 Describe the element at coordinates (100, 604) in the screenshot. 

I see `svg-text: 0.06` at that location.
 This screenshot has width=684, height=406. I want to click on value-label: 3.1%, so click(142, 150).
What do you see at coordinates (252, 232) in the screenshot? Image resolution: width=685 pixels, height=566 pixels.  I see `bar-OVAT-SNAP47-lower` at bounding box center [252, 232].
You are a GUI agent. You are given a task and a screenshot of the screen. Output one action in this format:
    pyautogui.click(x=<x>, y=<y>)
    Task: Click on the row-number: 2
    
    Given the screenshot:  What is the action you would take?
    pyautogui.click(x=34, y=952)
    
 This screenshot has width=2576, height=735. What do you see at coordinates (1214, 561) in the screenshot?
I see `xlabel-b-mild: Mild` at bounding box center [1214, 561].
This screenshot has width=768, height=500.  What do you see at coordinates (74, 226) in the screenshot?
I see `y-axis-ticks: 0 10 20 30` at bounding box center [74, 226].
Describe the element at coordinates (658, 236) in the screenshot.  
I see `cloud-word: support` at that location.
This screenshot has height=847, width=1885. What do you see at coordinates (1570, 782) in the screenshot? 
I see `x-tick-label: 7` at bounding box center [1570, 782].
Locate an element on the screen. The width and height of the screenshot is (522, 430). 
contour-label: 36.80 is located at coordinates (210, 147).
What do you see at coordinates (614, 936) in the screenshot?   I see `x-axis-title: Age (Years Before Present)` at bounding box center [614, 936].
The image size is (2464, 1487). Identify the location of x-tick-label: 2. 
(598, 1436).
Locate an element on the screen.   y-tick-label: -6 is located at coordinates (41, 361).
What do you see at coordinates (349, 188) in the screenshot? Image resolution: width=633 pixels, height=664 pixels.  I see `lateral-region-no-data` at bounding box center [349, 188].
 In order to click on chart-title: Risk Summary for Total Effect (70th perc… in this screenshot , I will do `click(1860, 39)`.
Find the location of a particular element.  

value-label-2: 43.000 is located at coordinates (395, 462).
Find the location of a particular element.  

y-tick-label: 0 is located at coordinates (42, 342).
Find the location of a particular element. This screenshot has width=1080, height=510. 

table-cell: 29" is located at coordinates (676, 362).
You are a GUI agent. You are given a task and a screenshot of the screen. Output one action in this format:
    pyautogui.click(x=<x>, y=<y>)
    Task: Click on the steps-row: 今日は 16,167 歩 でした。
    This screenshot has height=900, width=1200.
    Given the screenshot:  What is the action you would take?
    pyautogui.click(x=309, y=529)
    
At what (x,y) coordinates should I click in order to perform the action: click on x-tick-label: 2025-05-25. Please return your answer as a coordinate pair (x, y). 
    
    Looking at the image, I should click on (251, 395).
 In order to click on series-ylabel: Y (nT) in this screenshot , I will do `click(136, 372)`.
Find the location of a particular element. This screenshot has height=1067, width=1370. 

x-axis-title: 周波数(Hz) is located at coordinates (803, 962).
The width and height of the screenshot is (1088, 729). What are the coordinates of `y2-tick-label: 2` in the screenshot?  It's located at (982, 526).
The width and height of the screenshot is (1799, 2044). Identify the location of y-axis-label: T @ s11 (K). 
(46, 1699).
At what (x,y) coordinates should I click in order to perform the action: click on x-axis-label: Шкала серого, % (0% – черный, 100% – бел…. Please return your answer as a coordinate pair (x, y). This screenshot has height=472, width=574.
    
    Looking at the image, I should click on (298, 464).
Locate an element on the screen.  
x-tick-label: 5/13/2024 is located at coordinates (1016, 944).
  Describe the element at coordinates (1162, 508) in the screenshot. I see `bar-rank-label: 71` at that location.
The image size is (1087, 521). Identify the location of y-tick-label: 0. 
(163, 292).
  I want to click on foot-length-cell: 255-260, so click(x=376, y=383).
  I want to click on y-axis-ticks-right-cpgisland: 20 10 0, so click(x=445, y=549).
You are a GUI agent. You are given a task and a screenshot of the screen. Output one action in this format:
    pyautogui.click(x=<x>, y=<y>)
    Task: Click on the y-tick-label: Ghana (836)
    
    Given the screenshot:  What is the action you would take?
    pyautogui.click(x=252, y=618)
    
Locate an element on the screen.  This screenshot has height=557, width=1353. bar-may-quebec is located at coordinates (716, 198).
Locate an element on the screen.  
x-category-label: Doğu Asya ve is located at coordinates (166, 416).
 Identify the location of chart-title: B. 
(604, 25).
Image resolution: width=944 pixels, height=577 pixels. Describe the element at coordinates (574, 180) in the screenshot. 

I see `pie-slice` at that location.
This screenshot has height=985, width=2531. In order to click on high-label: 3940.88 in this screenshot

WHAT THE TASK REQUIRES: Please rewrite the records above as a numbered list, leaving out blank lines.

ANSWER TO THIS PROBLEM:
1.  Describe the element at coordinates (100, 604) in the screenshot. 
2. I see `svg-text: 0.06` at that location.
3.  This screenshot has width=684, height=406. I want to click on value-label: 3.1%, so click(142, 150).
4. What do you see at coordinates (252, 232) in the screenshot? Image resolution: width=685 pixels, height=566 pixels.  I see `bar-OVAT-SNAP47-lower` at bounding box center [252, 232].
5. You are a GUI agent. You are given a task and a screenshot of the screen. Output one action in this format:
6.     pyautogui.click(x=<x>, y=<y>)
7.     Task: Click on the row-number: 2
8.     Given the screenshot:  What is the action you would take?
9.     pyautogui.click(x=34, y=952)
10.  This screenshot has width=2576, height=735. What do you see at coordinates (1214, 561) in the screenshot?
11. I see `xlabel-b-mild: Mild` at bounding box center [1214, 561].
12. This screenshot has width=768, height=500.  What do you see at coordinates (74, 226) in the screenshot?
13. I see `y-axis-ticks: 0 10 20 30` at bounding box center [74, 226].
14. Describe the element at coordinates (658, 236) in the screenshot.  
15. I see `cloud-word: support` at that location.
16. This screenshot has height=847, width=1885. What do you see at coordinates (1570, 782) in the screenshot? 
17. I see `x-tick-label: 7` at bounding box center [1570, 782].
18. Locate an element on the screen. The width and height of the screenshot is (522, 430). 
19. contour-label: 36.80 is located at coordinates (210, 147).
20. What do you see at coordinates (614, 936) in the screenshot?   I see `x-axis-title: Age (Years Before Present)` at bounding box center [614, 936].
21. The image size is (2464, 1487). Identify the location of x-tick-label: 2. 
22. (598, 1436).
23. Locate an element on the screen.   y-tick-label: -6 is located at coordinates (41, 361).
24. What do you see at coordinates (349, 188) in the screenshot? Image resolution: width=633 pixels, height=664 pixels.  I see `lateral-region-no-data` at bounding box center [349, 188].
25.  In order to click on chart-title: Risk Summary for Total Effect (70th perc… in this screenshot , I will do `click(1860, 39)`.
26. Find the location of a particular element.  
27. value-label-2: 43.000 is located at coordinates (395, 462).
28. Find the location of a particular element.  
29. y-tick-label: 0 is located at coordinates (42, 342).
30. Find the location of a particular element. This screenshot has width=1080, height=510. 
31. table-cell: 29" is located at coordinates (676, 362).
32. You are a GUI agent. You are given a task and a screenshot of the screen. Output one action in this format:
33.     pyautogui.click(x=<x>, y=<y>)
34.     Task: Click on the steps-row: 今日は 16,167 歩 でした。
35.     This screenshot has height=900, width=1200.
36.     Given the screenshot:  What is the action you would take?
37.     pyautogui.click(x=309, y=529)
38. At what (x,y) coordinates should I click in order to perform the action: click on x-tick-label: 2025-05-25. Please return your answer as a coordinate pair (x, y). 
39.     Looking at the image, I should click on (251, 395).
40.  In order to click on series-ylabel: Y (nT) in this screenshot , I will do `click(136, 372)`.
41. Find the location of a particular element. This screenshot has height=1067, width=1370. 
42. x-axis-title: 周波数(Hz) is located at coordinates (803, 962).
43. The width and height of the screenshot is (1088, 729). What are the coordinates of `y2-tick-label: 2` in the screenshot?  It's located at (982, 526).
44. The width and height of the screenshot is (1799, 2044). Identify the location of y-axis-label: T @ s11 (K). 
45. (46, 1699).
46. At what (x,y) coordinates should I click in order to perform the action: click on x-axis-label: Шкала серого, % (0% – черный, 100% – бел…. Please return your answer as a coordinate pair (x, y). This screenshot has height=472, width=574.
47.     Looking at the image, I should click on (298, 464).
48. Locate an element on the screen.  
49. x-tick-label: 5/13/2024 is located at coordinates (1016, 944).
50.   Describe the element at coordinates (1162, 508) in the screenshot. I see `bar-rank-label: 71` at that location.
51. The image size is (1087, 521). Identify the location of y-tick-label: 0. 
52. (163, 292).
53.   I want to click on foot-length-cell: 255-260, so click(x=376, y=383).
54.   I want to click on y-axis-ticks-right-cpgisland: 20 10 0, so click(x=445, y=549).
55. You are a GUI agent. You are given a task and a screenshot of the screen. Output one action in this format:
56.     pyautogui.click(x=<x>, y=<y>)
57.     Task: Click on the y-tick-label: Ghana (836)
58.     Given the screenshot:  What is the action you would take?
59.     pyautogui.click(x=252, y=618)
60. Locate an element on the screen.  This screenshot has height=557, width=1353. bar-may-quebec is located at coordinates (716, 198).
61. Locate an element on the screen.  
62. x-category-label: Doğu Asya ve is located at coordinates (166, 416).
63.  Identify the location of chart-title: B. 
64. (604, 25).
65. Image resolution: width=944 pixels, height=577 pixels. Describe the element at coordinates (574, 180) in the screenshot. 
66. I see `pie-slice` at that location.
67. This screenshot has height=985, width=2531. In order to click on high-label: 3940.88 in this screenshot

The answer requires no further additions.